Sementara itu, cita-cita pembentukan negara Israel berawal dari Gerakan Z10n15 yang didirikan oleh Theodore Herzl pada 1896 M, dan telah dirintis sejak 1717 oleh tokoh-tokoh Yahudi Prancis. Tujuannya untuk mempersatukan Yahudi sedunia dengan mendirikan negara Yahudi Raya (Israel) yang berpusat di bukit Zion (Palestina).
Mencermati jejak sejarah di atas, jelas akar masalah Palestina adalah keberadaan Israel yang telah menyerobot, merampok dan menduduki tanah Palestina dengan mengusir penduduk dan pemilik aslinya. Dengan kata lain akar masalah Palestina adalah agresi, pendudukan dan penjajahan Israel atas Palestina dan penduduknya, bukan masalah tapal batas antara Israel dan negara-negara tetangganya seperti Suriah, Libanon, Yordania, dan termasuk Palestina.
Lebih buruknya lagi, dengan berakhirnya Perang Dunia II PBB memutuskan pembagian Palestina menjadi dua, yaitu untuk penduduk Palestina dan Yahudi, melalui resolusi yang dikeluarkan oleh Majelis Umum nomor 181, pada tanggal 29 Oktober 1947. Setelah itu Inggris menyerahkan sebagian besar wilayah Palestina ke Yahudi dan mendirikan sebuah negara Israel yang dideklarasikan pada 1948.
Sejak saat itu, Palestina tidak pernah berhenti mengalami huru-hara. Entitas Z10n15 Yahudi terus saja menggerogoti tanah Palestina hingga detik ini. Sudah tidak terhitung banyaknya darah syuhada yang membanjiri negeri para Nabi itu. Namun, perjuangan kaum muslim di Palestina tidak pernah berhenti.
Persatuan Umat
Dengan demikian, krisis Palestina adalah masalah umat Islam, bukan hanya masalah penduduk Palestina atau dunia Arab. Ini juga ditegaskan oleh Sultan Abdul Hamid II, “Sampaikan oleh kalian peringatan kepada Dr. Herzl, agar dia tidak mencoba-coba untuk mengambil langkah-langkah baru apapun dalam persoalan ini. Sungguh aku tidak bisa melepaskan bumi Palestina walau hanya sejengkal. Bumi ini bukanlah milikku, melainkan milik umat Islam. Bangsaku telah berjihad dalam mempertahankan bumi tersebut dan telah menyiraminya dengan darah-darah mereka. Silakan Yahudi menyimpan kembali uang mereka. Jika Khilafah Islam suatu hari nanti berhasil dihancurkan, mereka boleh mengambil tanah Palestina dengan cuma-cuma. Tetapi, selama aku masih hidup, aku lebih memilih menusukkan pedang ke dalam tubuhku daripada harus melihat tanah Palestina dipotong dan dilepaskan dari Khilafah Islam.”

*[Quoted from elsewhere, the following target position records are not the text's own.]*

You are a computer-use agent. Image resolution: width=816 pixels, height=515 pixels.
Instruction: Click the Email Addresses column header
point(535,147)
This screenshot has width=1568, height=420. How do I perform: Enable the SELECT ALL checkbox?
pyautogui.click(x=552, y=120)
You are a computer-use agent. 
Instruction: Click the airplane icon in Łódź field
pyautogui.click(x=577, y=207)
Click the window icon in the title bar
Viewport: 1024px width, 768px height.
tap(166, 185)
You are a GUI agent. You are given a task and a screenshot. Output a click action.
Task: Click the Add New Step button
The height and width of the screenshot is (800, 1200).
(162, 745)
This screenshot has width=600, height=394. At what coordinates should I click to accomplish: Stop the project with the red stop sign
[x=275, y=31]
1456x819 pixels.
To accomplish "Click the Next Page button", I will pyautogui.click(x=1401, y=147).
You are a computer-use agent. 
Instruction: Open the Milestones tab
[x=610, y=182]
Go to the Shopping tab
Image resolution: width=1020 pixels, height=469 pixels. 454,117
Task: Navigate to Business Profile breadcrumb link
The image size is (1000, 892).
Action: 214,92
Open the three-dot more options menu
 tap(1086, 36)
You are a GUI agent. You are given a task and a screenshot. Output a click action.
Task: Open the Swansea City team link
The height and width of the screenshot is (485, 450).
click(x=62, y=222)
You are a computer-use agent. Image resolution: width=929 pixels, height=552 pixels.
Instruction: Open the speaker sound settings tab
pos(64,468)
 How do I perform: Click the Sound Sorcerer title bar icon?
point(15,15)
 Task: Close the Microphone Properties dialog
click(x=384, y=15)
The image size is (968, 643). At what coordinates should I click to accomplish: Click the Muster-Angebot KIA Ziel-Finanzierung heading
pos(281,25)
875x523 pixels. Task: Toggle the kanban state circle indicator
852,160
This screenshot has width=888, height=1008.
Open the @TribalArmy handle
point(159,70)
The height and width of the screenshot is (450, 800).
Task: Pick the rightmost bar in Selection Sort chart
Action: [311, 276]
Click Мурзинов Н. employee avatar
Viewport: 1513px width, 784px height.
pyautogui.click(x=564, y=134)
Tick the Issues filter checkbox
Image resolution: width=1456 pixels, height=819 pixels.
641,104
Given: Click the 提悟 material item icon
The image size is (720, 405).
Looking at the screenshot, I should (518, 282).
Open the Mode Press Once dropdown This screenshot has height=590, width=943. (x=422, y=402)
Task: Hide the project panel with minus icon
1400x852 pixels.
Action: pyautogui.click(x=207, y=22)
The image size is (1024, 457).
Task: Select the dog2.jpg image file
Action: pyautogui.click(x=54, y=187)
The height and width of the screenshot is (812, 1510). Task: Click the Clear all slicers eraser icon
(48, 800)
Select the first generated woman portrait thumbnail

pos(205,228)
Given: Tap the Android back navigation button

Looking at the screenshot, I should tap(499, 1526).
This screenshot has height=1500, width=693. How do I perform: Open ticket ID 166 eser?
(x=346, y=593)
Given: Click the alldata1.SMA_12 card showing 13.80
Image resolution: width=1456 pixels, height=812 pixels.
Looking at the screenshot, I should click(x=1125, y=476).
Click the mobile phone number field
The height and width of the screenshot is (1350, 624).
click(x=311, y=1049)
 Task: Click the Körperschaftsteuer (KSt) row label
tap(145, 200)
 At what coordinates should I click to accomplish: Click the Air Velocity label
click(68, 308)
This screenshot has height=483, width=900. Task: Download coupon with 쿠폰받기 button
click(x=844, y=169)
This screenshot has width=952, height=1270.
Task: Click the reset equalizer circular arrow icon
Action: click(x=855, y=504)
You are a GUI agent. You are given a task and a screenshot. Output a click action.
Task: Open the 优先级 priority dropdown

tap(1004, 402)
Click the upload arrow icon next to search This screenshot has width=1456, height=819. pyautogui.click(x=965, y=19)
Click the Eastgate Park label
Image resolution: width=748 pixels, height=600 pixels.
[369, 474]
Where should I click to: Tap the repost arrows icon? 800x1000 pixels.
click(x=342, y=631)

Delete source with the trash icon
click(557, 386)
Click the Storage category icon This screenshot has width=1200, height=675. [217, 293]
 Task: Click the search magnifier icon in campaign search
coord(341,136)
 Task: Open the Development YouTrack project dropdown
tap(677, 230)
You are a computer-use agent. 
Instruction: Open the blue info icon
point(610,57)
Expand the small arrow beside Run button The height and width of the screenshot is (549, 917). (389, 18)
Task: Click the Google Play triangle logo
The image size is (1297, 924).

Krisis Palestina nyata menyangkut tanah suci yang dijajah dan pembantaian muslim secara sistemis. Untuk itu, Palestina membutuhkan persatuan umat di bawah satu komando serta pelaksanaan perintah syariat berupa seruan jihad untuk membebaskan tanah suci tersebut dan menolong kaum muslim yang terzalimi.
Allah Taala berfirman, “Orang-orang beriman itu sesungguhnya bersaudara. Sebab itu damaikanlah (perbaikilah hubungan) antara kedua saudaramu itu dan takutlah terhadap Allah, supaya kamu mendapat rahmat.” (QS Al-Hujurat [49]: 10).
Palestina pertama kali dibebaskan oleh Khalifah Umar ra., kemudian dibebaskan untuk kedua kalinya oleh Shalahuddin Al-Ayyubi. Begitu pula saat ini, Palestina membutuhkan pemimpin yang membebaskannya, yakni seorang Khalifah, selaku pemimpin kaum muslim sedunia, yang perannya sebagaimana dalam sabda Rasulullah saw., “Imam (Khalifah) adalah perisai, di belakangnya kaum muslim berperang dan berlindung.” (HR Bukhari-Muslim).
Kaum muslim sendiri saat ini terbukti berada di titik terlemah akibat ide kufur nasionalisme yang telah nyata memecah belah mereka. Akibatnya, para pemimpin negeri muslim begitu abai dan tidak peduli dengan nasib Palestina, alih-alih memikirkan nasib dan masa depan kaum muslim di seluruh dunia.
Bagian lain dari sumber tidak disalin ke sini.